__SOURCE TEXT__

· · · · ·

Economists and business leaders anticipate an uneven recovery. Some sectors of the B.C. economy have rebounded since the initial pandemic restrictions were imposed in the spring. Employment has increased in rural communities that rely on resource industries such as forestry and mining. In the cities, low-skilled “consumer-facing” jobs, such as retail and hospitality, have been and will continue to be disrupted.
This fall may prove to be the NDP’s best chance of winning a majority government – a feat they have not achieved since Mr. Clark led his party to victory in the 1996 election.
Mr. Horgan was reluctant to seek the leadership of his party in 2013 – it was a job few wanted after the party’s devastating electoral loss that year. He was recognized within the NDP caucus as a peacemaker who could pull the acrimonious and fractured team back together – and won the job by acclamation. But he displayed little love for the conflict-based role of leading the opposition.

· · · · ·

__GIVEN DATA__
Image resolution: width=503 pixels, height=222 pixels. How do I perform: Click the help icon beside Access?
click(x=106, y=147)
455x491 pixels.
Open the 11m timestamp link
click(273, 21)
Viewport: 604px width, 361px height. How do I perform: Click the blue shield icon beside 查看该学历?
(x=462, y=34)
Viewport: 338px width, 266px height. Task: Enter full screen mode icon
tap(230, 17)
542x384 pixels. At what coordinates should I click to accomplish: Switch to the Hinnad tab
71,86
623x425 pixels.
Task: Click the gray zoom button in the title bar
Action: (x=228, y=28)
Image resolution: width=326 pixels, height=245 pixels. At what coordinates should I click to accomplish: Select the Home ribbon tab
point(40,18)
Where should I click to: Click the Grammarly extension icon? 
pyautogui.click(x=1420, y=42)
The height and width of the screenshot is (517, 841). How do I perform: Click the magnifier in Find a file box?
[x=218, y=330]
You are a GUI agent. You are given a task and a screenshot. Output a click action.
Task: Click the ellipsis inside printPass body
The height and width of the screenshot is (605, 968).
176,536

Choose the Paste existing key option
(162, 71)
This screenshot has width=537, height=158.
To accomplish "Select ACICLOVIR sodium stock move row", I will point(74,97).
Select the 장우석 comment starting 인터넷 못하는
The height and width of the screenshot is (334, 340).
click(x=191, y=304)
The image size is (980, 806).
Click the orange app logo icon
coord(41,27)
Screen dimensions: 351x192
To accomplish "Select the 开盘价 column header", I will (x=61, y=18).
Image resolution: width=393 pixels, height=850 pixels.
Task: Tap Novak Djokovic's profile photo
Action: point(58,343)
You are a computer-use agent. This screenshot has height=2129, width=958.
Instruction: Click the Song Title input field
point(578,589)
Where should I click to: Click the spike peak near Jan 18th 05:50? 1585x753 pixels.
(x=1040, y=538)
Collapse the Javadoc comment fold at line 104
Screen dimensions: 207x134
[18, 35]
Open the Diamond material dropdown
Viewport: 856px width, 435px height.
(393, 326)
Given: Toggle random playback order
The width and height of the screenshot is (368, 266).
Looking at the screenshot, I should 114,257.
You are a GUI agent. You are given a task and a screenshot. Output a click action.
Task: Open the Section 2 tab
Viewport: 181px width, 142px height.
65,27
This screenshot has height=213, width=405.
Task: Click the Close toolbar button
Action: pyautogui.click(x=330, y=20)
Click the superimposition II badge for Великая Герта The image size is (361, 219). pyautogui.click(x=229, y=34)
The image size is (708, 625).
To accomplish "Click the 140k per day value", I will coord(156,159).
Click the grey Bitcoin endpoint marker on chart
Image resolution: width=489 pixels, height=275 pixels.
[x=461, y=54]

· · · · ·

__EXERCISE GOAL__
Please carry the article on Mr. Horgan and B.C. politics forward from its last sentence. The listing plays no part in this.

__TASK OUTPUT__
For the past 3½ years as premier of British Columbia, Mr. Horgan has largely shed the “angry John” reputation he developed while in opposition. He has revelled in the opportunity to lead an activist government.
One of the early changes Mr. Horgan announced as premier was the expansion of a program giving former youth in foster care access to free tuition at all 25 of B.C.’s public postsecondary institutions.
On Monday, he recounted a recent conversation with a woman who had taken advantage of the program, and is now a licensed practical nurse.
“I was bawling like a baby, quite frankly, because there’s an individual whose life was changed. She was a ward of the state for most of her childhood, she had [experienced] hopelessness and despair. And now she is giving back, happy,” he said.
That is, he said, why he wants this job enough to gamble on an early election.
“We have to work every day to make sure that the policies that we put in place give people hope, and that the future will be better than your past, and that’s what I’ve been trying to do since I started this.”
The NDP’s overconfident team in 2013 had not rehearsed for an election loss, and Mr. Horgan will not tempt fate on election day this Saturday. “Absolutely,” he will have both a victory speech and concession speech prepared, he said.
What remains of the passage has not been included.